Over de nieuwe film van Oliver Stone Wall Street II: Money Never Sleeps

Wall Street II: Money Never Sleeps
de nieuwe film van Oliver Stone
(vanaf woensdag 22 september in de Belgische en Nederlandse bioscopen)

trailer: http://www.imdb.com/video/imdb/vi875627545/

In de Volkskrant stond onlangs een interessante tekst te lezen: “Hebzucht tiert zonder dat het zichzelf beperkt. Zonder achting voor het menselijke ras, groeit de inhaligheid maar door. Niet in jaren of maanden, maar in uren en minuten. Slechts de gedachte van beheersing zou de hebzucht al kunnen temmen. Maar ongetemde gekte heeft geen oog voor wat voor iedereen noodzakelijk is.”
De nog uiterst actueel klinkende verzuchting is van de Romeinse keizer Diocletianius, die dit in 301 als voorwoord liet opnemen in zijn ‘Edict over de prijzen van koopwaren’. “Het feit alleen al, dat een 1.700 jaar oude waarschuwing nog steeds relevant is, leert ons minstens twee dingen”, schreef Robert Giebels treffend in een commentaar bij deze tekst. “Dat we als mensheid verbluffend slecht leren van onze fouten. En dat ze dus eigenlijk niets aan de huidige crisis kunnen doen: het zit gewoon in het bloed te falen.” David Hume formuleerde dit twee eeuwen terug ook al. Hij schreef: “Door de kracht van de vindingrijkheid kunnen mensen hun levenslot vergemakkelijken of uitstellen, maar zij kunnen zich er niet van bevrijden.” Geschiedenis was ook voor hem geen verhaal over vooruitgang, maar een opeenvolging van cycli waarin beschaving wordt afgewisseld met barbarij.
Wie dacht dat de afgelopen financiele crisis louterend zou hebben gewerkt voor de door hebzucht en consumptie voortgedreven vrije markt komt bedrogen uit. Alan Greenspan heeft zijn verzuchting dat hij het zelfcorrigerend principe van de Vrije Markt danig overschat had, inmiddels weer herroepen. Wereldwijd werden miljoenen mensen zwaar getroffen door de crisis. Velen werden werkeloos of verloren hun huis. Maar behalve Bernie Madoff is er vrijwel niemand van de hebzuchtige speculanten en asociale graaiers die de crisis op hun geweten hebben voor zijn misdadige praktijken gestraft. Banken keren opnieuw bonussen uit alsof er nooit een crisis is geweest. Greed Is Good Again! hoor je de navolgers van Gordon Gekko uit de film Wall Street (1987) van Oliver Stone opgelucht uitroepen.

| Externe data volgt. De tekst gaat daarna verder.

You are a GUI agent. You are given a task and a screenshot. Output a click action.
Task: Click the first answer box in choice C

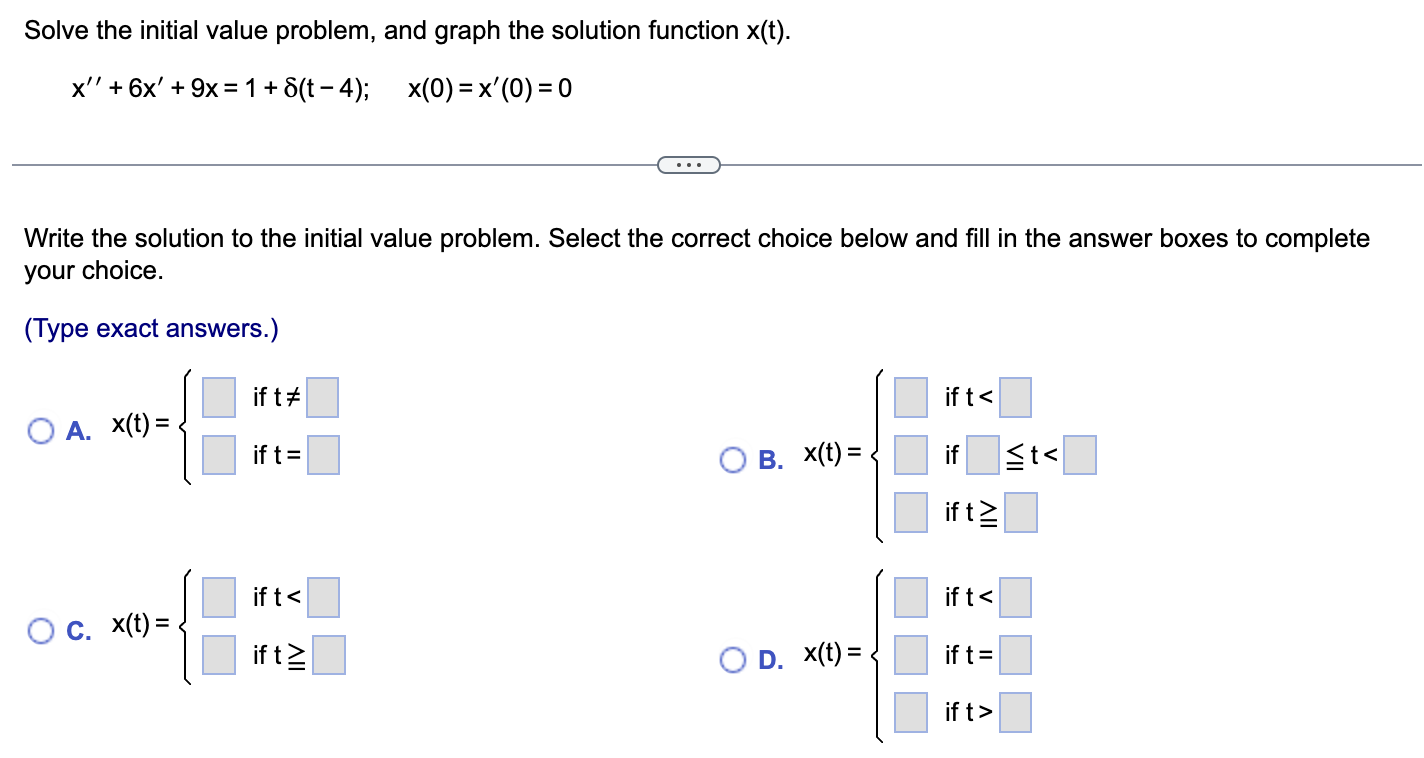(217, 597)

Drieëntwintig jaar na zijn trendsettende film over de New Yorkse beurswereld, keerde Oliver Stone terug in de wereld van de snelle beleggers die over lijken gaan. Money Never Sleeps, oftewel Wall Street II, is het spannende vervolg op de film met die prachtige Shakespeariaanse dialogen waarvoor Michael Douglas destijds een Oscar won. Michael Douglas tekende opnieuw voor de tot ieders verbeelding sprekende rol van slechterik Gordon Gekko. Josh Brolin (die de hoordrol speelde in Stone’s W) overtreft Gekko in slechtheid en vermogen. Voor het contrast en de hoop zorgen Shia LaBeouf in de rol van jonge ambitieuze belegger Jake Moore en Carey Mulligan in de rol van Gekko’s dochter Winni die met Jake is verloofd.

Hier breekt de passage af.